Speaker 10 (02:23:17):

Right. So the 31 years reference is really just not accurate, in your view? Is that what you're saying?

Mr. MacLeod (02:23:22):

Exactly, Your Honor.

Speaker 10 (02:23:22):

And so all that really matters is post-Lora in the 2nd Circuit. Yeah. Okay.

Mr. MacLeod (02:23:27):

Exactly. But again, I am not disputing that it is possible under the government's position to construct an appropriate sentence. My point is I don't think that's actually how Congress wanted the statutory scheme to operate. And I read this court's precedents to suggest that is the operative question, what was Congress's intent? Not simply, what can the government do operationally on that?

Justice Jackson (02:23:47):

Can we take into account 35-53(a) when assessing that? I mean Congress was obviously legislating against the backdrop of a system in which it had already told district judges, sentencing judges to sentence proportionally based on what happens in terms of the facts, et cetera. So in that world, the anomalies that you're identifying, maybe Congress wasn't worried about because it had already instructed the court to make sure that the penalties in a situation like this are higher.

Mr. MacLeod (02:24:14):

I think that would be plausible if all Congress had done was adopt (j)(1), the murder provision, because those are the sort of anomalies that a district court could work out. If you have a situation like the (j)(2) penalties, where you have a floor that is very low, and a ceiling under the other statute that's very high, that is not something a district court could really reconcile. But I take the point that 35-53(a) certainly was operating in the background, and the 2nd Circuit noted that in the ordinary course, of course a district court is going to take account of the (c) penalty in fashioning the (j) remedy. I think that's certainly appropriate for the court to do.

(02:24:58)
I'd like to turn just briefly to the precedent and the question of the status of Blockburger. So Justice Gorsuch, I actually read this court's cases to suggest that Blockburger is not a substantive canon, it is more of a linguistic canon, to borrow a phrase from Justice Barrett. It is a tool of statutory construction that the court applies to determine Congress's intent, but it is ultimately just a proxy for Congress's intent. And so, Blockburger yields in the face of clear evidence of a congressional intent to authorize cumulative punishment.

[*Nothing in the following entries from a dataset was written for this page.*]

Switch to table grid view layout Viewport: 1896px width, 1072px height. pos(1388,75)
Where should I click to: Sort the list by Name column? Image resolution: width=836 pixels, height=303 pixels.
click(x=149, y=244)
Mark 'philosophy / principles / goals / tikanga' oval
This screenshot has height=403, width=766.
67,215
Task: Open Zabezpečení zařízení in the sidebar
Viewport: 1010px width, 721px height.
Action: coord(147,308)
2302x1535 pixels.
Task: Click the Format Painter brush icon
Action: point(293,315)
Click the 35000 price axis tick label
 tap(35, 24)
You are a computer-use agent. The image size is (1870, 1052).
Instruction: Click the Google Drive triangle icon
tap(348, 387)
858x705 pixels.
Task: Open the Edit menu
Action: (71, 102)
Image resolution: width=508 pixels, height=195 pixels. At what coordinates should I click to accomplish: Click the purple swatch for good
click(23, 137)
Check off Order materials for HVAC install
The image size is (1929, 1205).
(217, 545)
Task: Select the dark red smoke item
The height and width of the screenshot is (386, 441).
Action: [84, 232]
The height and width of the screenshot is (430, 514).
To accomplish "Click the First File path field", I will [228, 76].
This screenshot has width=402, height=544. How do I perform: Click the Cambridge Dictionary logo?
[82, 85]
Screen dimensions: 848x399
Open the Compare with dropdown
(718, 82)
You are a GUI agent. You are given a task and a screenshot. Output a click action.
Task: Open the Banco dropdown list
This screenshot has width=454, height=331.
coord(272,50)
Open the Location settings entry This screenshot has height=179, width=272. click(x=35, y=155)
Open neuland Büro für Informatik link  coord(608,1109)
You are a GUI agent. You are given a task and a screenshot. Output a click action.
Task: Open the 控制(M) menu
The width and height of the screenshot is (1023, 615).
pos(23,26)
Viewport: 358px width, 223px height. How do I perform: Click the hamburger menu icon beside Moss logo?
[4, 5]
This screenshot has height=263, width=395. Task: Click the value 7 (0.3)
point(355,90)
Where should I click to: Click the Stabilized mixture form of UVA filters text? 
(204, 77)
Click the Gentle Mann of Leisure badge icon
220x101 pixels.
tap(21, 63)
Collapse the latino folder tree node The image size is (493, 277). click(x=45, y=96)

Justice Gorsuch (02:25:32):

I still think, though, you need some account why we have that canon in this context, but no others?

Mr. MacLeod (02:25:38):

I agree. I think-

Justice Gorsuch (02:25:39):

[inaudible 02:25:39] many others, I mean there has to be an account, right? Why?

Mr. MacLeod (02:25:43):

I agree. I think that that is an area of this court's double jeopardy precedent that's under-theorized. There was a pretty robust debate about the status of Blockburger with respect to cumulative punishment in particular in the eighties, in cases like Ball and Garrett and Albernaz. And I don't know that the court landed at any sort of satisfactory-

Justice Gorsuch (02:26:05):

Hunter just said it, and that's what we've been doing ever since. But we also said the opposite in Shiro and Pierce.

Mr. MacLeod (02:26:12):

That's right. And Justice Gorsuch. I don't have any particular dog in that fight.

Justice Gorsuch (02:26:17):

That's why I wasn't going to bother you with it, but you brought it up, Counsel.

Mr. MacLeod (02:26:20):

Oh, Your Honor, I brought it up simply because-

Justice Gorsuch (02:26:22):

You put the dog in the fight [inaudible 02:26:25] next time.

Mr. MacLeod (02:26:25):

Well, let me defend the dog. I referenced that because I do think that it is a strong indication that Petitioner cannot be right in the suggestion that Congress really does have to use the words "in addition to". Text is one part of the analysis that this court has performed in double jeopardy cases, but it is not the entirety of the analysis. Courts look to things like statutory structure and history and purpose. And I think if you look to that evidence in this case, it suggests an intent for cumulative punishment.

Speaker 13 (02:26:59):

Well, isn't part of the answer that if you don't have Blockburger, you have the vexing question of defining, what is an offense for double jeopardy purposes? And that could be defined more narrowly than Blockburger, or it could be defined more broadly than Blockburger.

Mr. MacLeod (02:27:16):

I think that's right, and I don't mean to suggest that Blockburger is not useful. It's particularly useful in cases like Ball, where Congress is essentially using different words to focus on and criminalize the same act. But in cases like this one, or like in Garrett, where you have a compound predicate offense, I think Blockburger becomes less useful. Justice Rehnquist wrote a number of opinions expressing that view. The government endorsed it in Garrett, and I think it remains true that Blockburger in cases can sometimes obscure what Congress intended rather than clarifying.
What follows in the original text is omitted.